Now, fast-forward two years. After many interviews, meetings and reports, we believed we had got a lot of things right, but the harsh reality was that we hadn’t made them happen. As always there are a ton of reasons why, and we found that a lot of those reasons boiled down to the fact that we were doing it all alone; not in splendid isolation – we had engaged with hundreds of people and incorporated much advice and input – but at the end of the day it was us, as a small team, driving this on our own. This made us realize that the scale and magnitude of the SDGs required us to take a completely novel approach: not only use the SDGs as our North Star, but also work in the spirit of the SDGs. This is fundamentally about partnership.
I am forever grateful for the Dutch government’s continued faith and support, which granted us a second chance to find this novel approach. This opportunity came through DFID who suggested we had a chat with Aviva, as they happened to be working on a very similar benchmarking idea. We had a call on a Monday and the following Friday we were on a flight to London, where we shook hands with Aviva and instantly clicked. Following on from this successful meeting, the UN Foundation and the Business & Sustainable Development Commission came on board.

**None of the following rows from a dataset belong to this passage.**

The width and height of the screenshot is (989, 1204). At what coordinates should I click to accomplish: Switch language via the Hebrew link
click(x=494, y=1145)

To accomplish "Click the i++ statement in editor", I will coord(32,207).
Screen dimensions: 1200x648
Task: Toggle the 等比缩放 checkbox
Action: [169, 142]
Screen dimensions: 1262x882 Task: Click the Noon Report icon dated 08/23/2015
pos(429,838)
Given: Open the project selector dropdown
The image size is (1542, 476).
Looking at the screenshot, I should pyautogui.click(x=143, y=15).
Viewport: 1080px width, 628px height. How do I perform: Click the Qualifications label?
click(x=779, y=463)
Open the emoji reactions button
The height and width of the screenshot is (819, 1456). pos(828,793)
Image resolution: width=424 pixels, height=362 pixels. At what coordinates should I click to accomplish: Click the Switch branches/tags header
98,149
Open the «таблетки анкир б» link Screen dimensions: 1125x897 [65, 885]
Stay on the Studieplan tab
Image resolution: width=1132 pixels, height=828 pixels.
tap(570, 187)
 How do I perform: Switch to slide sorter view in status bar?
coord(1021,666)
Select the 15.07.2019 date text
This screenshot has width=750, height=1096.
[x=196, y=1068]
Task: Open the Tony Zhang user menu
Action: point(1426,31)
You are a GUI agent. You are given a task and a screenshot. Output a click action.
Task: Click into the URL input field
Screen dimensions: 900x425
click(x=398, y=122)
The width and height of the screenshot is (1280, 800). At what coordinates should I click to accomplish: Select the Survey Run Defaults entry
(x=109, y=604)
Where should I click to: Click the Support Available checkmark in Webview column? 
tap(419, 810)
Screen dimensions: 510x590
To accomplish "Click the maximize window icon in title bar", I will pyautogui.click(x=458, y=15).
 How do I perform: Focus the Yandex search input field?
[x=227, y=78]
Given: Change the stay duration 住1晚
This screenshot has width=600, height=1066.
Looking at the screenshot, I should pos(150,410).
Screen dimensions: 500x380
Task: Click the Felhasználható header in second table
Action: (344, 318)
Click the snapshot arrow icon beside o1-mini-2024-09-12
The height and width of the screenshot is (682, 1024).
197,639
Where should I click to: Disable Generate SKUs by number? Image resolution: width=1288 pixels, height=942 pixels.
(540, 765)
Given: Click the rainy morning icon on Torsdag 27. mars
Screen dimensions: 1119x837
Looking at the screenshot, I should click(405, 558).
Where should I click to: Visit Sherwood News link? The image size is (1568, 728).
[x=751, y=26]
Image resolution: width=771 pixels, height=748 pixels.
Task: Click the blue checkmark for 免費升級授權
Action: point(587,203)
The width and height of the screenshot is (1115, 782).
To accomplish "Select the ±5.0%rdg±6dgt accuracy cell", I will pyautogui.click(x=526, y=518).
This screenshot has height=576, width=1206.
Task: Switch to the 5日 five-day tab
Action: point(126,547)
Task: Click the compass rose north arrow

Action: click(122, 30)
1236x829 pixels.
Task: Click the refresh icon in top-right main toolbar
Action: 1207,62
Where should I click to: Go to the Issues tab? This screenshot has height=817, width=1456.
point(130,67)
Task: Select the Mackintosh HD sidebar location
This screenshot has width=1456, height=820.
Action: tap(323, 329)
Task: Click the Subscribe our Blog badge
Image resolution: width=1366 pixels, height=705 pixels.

We could have easily made the same mistake right then as we had done before. We could have dubbed ourselves the World Benchmarking Group or Foundation and soon found ourselves trapped in a corner, alone (with just a few more people this time). Instead, we went for the World Benchmarking Alliance. At the time, I don’t think anyone had a clear idea of what it would mean to be an alliance, but intuitively it felt right.
Fast forward another year and I think the decision to call it an alliance is the best decision we have made to date. The EAT Foundation and Inter-American Development Bank were among the first to join as allies. This was a huge thrill! And last week, barely three months since the launch of the global consultation in New York, we welcomed Oxfam as our 30th ally.
I am nevertheless very aware that being an alliance of diverse groups will not serve everyone and everything at once. Despite all of us feeling the pressure of the huge task the SDGs have placed upon us, we must continue to listen, to be patient and understanding of one another, and to accept compromises at times. Some might choose to leave again. Yet I’m convinced together is the only way we can build a lasting institution that can truly drive the essential and much needed corporate performance and accountability on the SDGs.
This, to me, is more urgent and exciting than ever before, and this time we might just get it right and succeed in making it happen.